The RULE Project (Run Up2date Linux Everywhere) has an installer "slinky" that can put FC5 onto a machine with only 32MB RAM. The installer lives at http://www.fzk.at/SLINKY/ ; the main project web site http://www.rule-project.org/ has been having trouble with hardware+administration for some time.
Platter placement optimization: The average seek on a CD or DVD drive takes about 150 milliseconds (15 times slower than a harddrive); so 600 packages is 90 seconds if each package requires one average seek. Most drives have a read-ahead buffer of 1MB or 2MB. Tune platter placement to minimize seeks and maximize buffer effectiveness. Of course, the two most important global strategies [driven mostly by human interface considerations] are: load each platter at most once during any install, and minimize the number of platters required by each pre-grouped set of packages [Internet, Personal Productivity, Software development, Server.] After the assignment of packages to platters has been chosen using the global strategies, here is a local strategy for placement+install which tries to minimize install time. Topologically sort the packages on a given platter by dependencies among the packages on that platter. Gather all the packages with no predecessors, sort by ascending on-platter size, and place them sequentially on the platter in that order. Now a new subset of un-placed packages has no remaining predecessors. Repeat the placement process for this and following subsets. The runtime install strategy parallels the placement. Topological sorting minimizes seeks and transaction overhead for rpm. Sorting by size within each batch tends to maximize effectiveness of the read-ahead buffer, even though any particular install may skip some packages. The ISO9660 filesystem may require "funky" names in TRANS.TBL in order to allow non-alphabetical placement of packages. For network installs, use two logical threads to fetch packages. Within a subset of packages to be installed that has no un-fetched predecessors, one thread fetches by ascending order of size, and the other thread fetches by descending order of size; they meet in the middle. The fetch by descending size tends to increase average network utilization that would otherwise be lost due to setup latencies for the smaller packages.

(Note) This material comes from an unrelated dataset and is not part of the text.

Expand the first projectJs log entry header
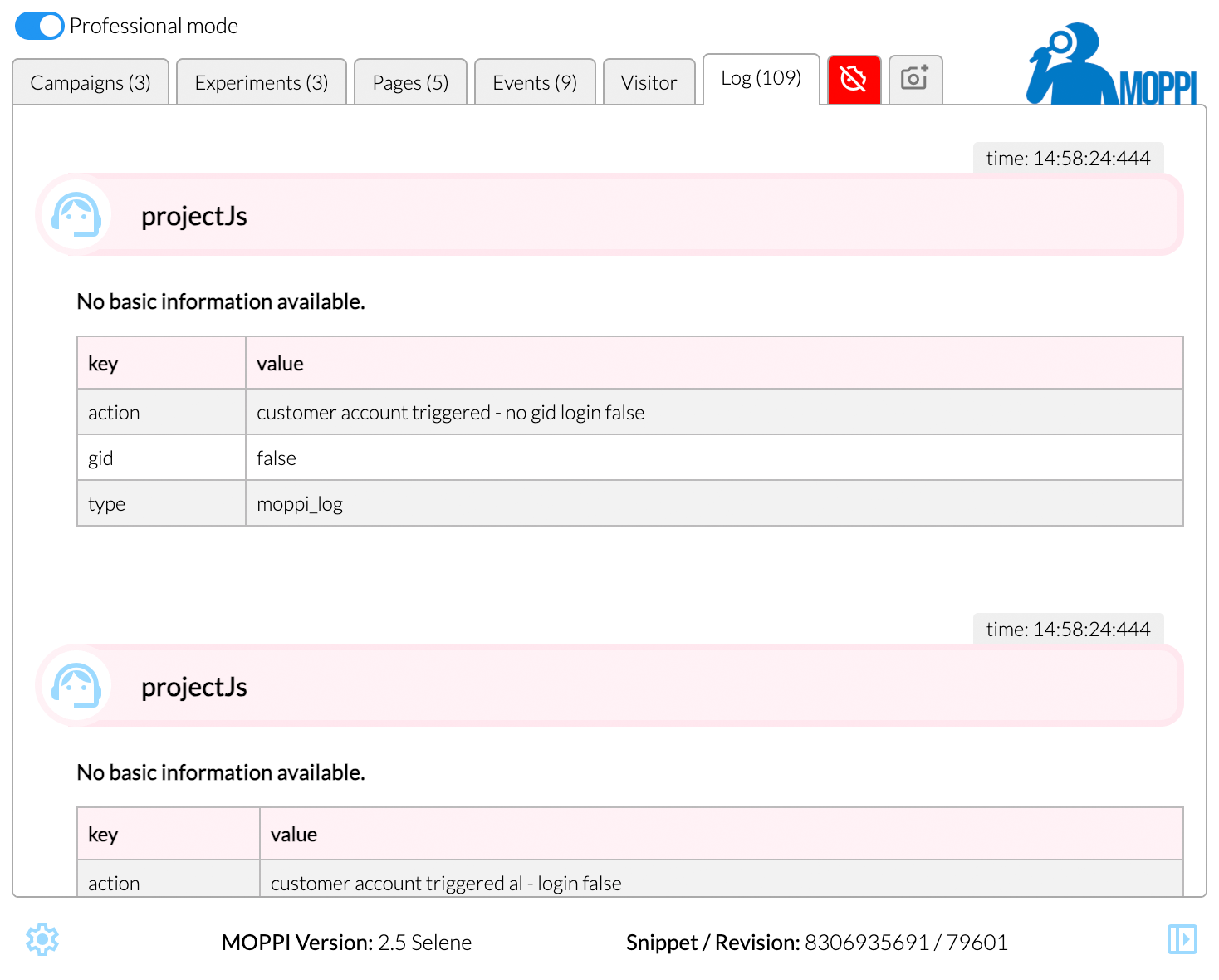The image size is (1219, 980). 631,215
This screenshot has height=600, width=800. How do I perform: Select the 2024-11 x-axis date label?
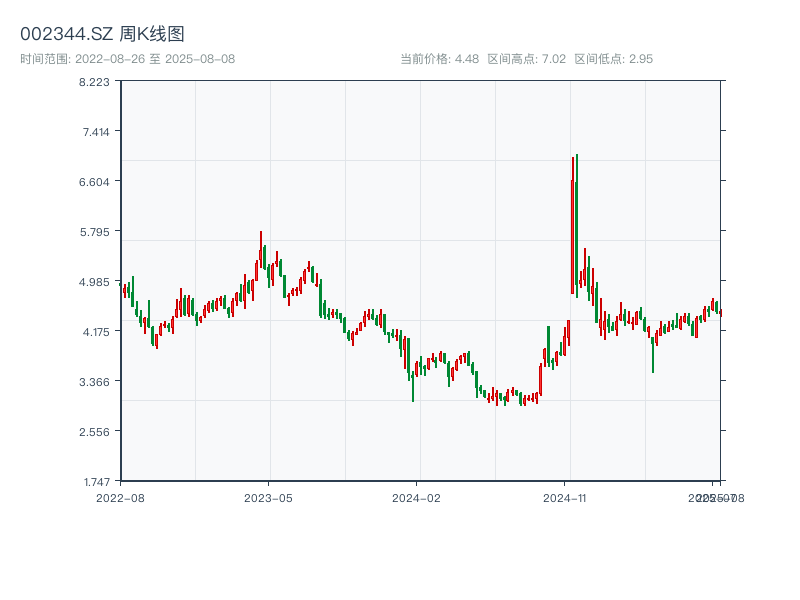point(566,497)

Jeremy, any comments on this issue? It's been open for more than 5 years already. I'd really like to see huge speed improvements in installation and upgrades.
I'd like to contribute to the code, and I'd appreciate some help with getting started. Please suggest a good develop+debug setup for working on this (for instance, how to debug without requiring a bare machine) and point out exactly where in the source is the loop which chooses the next package and installs it. Thanks.
I think that yum is the correct component here not anaconda.
John, can you please bring the issue to yum list and anaconda-devel list and request comments and feedback. I'm all for getting the installer (and upgrade) speed up but you need to reach to the relevant parties in order to get this going. Also yum could use threaded downloads (not sure if mentioned before). IIRC Debian's apt-get is able to download using several threads.
This isn't going to be implemented solely in anaconda. IF someone is interested in working on it, we can have a discussion on anaconda-devel-list, but otherwise it's not likely to really happen.